Item coordinate data
(begin)
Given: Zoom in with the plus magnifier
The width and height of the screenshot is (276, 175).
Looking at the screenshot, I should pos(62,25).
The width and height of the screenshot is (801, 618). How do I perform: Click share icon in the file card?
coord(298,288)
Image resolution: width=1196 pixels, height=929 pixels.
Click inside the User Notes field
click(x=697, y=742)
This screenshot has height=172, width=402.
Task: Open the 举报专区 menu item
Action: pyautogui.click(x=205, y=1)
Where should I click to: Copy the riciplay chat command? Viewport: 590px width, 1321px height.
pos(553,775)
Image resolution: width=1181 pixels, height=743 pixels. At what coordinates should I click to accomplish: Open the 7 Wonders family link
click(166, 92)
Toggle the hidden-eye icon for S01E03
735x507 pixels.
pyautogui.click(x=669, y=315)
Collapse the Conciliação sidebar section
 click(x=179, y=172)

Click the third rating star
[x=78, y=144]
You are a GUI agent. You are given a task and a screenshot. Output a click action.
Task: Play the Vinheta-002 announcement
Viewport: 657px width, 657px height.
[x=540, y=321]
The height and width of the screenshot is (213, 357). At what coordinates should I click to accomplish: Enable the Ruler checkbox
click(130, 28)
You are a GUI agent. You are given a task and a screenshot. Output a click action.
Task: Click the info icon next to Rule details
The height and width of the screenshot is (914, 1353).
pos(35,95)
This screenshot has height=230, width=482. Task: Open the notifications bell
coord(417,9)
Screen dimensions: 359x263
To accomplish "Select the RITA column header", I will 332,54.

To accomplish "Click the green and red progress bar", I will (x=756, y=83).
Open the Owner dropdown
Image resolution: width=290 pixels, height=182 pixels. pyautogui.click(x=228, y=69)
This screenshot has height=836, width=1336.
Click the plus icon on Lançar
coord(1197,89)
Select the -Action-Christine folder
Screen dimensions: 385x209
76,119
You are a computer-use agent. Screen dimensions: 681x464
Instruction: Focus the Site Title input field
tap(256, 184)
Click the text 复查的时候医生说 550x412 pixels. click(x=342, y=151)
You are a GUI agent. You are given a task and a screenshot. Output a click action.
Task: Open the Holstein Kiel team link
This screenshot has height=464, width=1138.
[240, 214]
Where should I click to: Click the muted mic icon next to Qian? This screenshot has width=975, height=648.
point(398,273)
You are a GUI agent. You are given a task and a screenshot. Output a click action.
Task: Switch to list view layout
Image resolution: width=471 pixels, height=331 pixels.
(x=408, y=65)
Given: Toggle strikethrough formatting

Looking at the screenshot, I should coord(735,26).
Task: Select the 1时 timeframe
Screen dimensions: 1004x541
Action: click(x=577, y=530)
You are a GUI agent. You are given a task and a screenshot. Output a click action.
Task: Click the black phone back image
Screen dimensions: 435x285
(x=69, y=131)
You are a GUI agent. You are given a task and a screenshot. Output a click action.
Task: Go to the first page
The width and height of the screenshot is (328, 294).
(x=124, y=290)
(end)
- [Your objective] Reproduce all of the items above word for word, with each line left unchanged.

- [Exercise response]
Given: Zoom in with the plus magnifier
The width and height of the screenshot is (276, 175).
Looking at the screenshot, I should pos(62,25).
The width and height of the screenshot is (801, 618). How do I perform: Click share icon in the file card?
coord(298,288)
Image resolution: width=1196 pixels, height=929 pixels.
Click inside the User Notes field
click(x=697, y=742)
This screenshot has height=172, width=402.
Task: Open the 举报专区 menu item
Action: pyautogui.click(x=205, y=1)
Where should I click to: Copy the riciplay chat command? Viewport: 590px width, 1321px height.
pos(553,775)
Image resolution: width=1181 pixels, height=743 pixels. At what coordinates should I click to accomplish: Open the 7 Wonders family link
click(166, 92)
Toggle the hidden-eye icon for S01E03
735x507 pixels.
pyautogui.click(x=669, y=315)
Collapse the Conciliação sidebar section
 click(x=179, y=172)

Click the third rating star
[x=78, y=144]
You are a GUI agent. You are given a task and a screenshot. Output a click action.
Task: Play the Vinheta-002 announcement
Viewport: 657px width, 657px height.
[x=540, y=321]
The height and width of the screenshot is (213, 357). At what coordinates should I click to accomplish: Enable the Ruler checkbox
click(130, 28)
You are a GUI agent. You are given a task and a screenshot. Output a click action.
Task: Click the info icon next to Rule details
The height and width of the screenshot is (914, 1353).
pos(35,95)
This screenshot has height=230, width=482. Task: Open the notifications bell
coord(417,9)
Screen dimensions: 359x263
To accomplish "Select the RITA column header", I will 332,54.

To accomplish "Click the green and red progress bar", I will (x=756, y=83).
Open the Owner dropdown
Image resolution: width=290 pixels, height=182 pixels. pyautogui.click(x=228, y=69)
This screenshot has height=836, width=1336.
Click the plus icon on Lançar
coord(1197,89)
Select the -Action-Christine folder
Screen dimensions: 385x209
76,119
You are a computer-use agent. Screen dimensions: 681x464
Instruction: Focus the Site Title input field
tap(256, 184)
Click the text 复查的时候医生说 550x412 pixels. click(x=342, y=151)
You are a GUI agent. You are given a task and a screenshot. Output a click action.
Task: Open the Holstein Kiel team link
This screenshot has height=464, width=1138.
[240, 214]
Where should I click to: Click the muted mic icon next to Qian? This screenshot has width=975, height=648.
point(398,273)
You are a GUI agent. You are given a task and a screenshot. Output a click action.
Task: Switch to list view layout
Image resolution: width=471 pixels, height=331 pixels.
(x=408, y=65)
Given: Toggle strikethrough formatting

Looking at the screenshot, I should coord(735,26).
Task: Select the 1时 timeframe
Screen dimensions: 1004x541
Action: click(x=577, y=530)
You are a GUI agent. You are given a task and a screenshot. Output a click action.
Task: Click the black phone back image
Screen dimensions: 435x285
(x=69, y=131)
You are a GUI agent. You are given a task and a screenshot. Output a click action.
Task: Go to the first page
The width and height of the screenshot is (328, 294).
(x=124, y=290)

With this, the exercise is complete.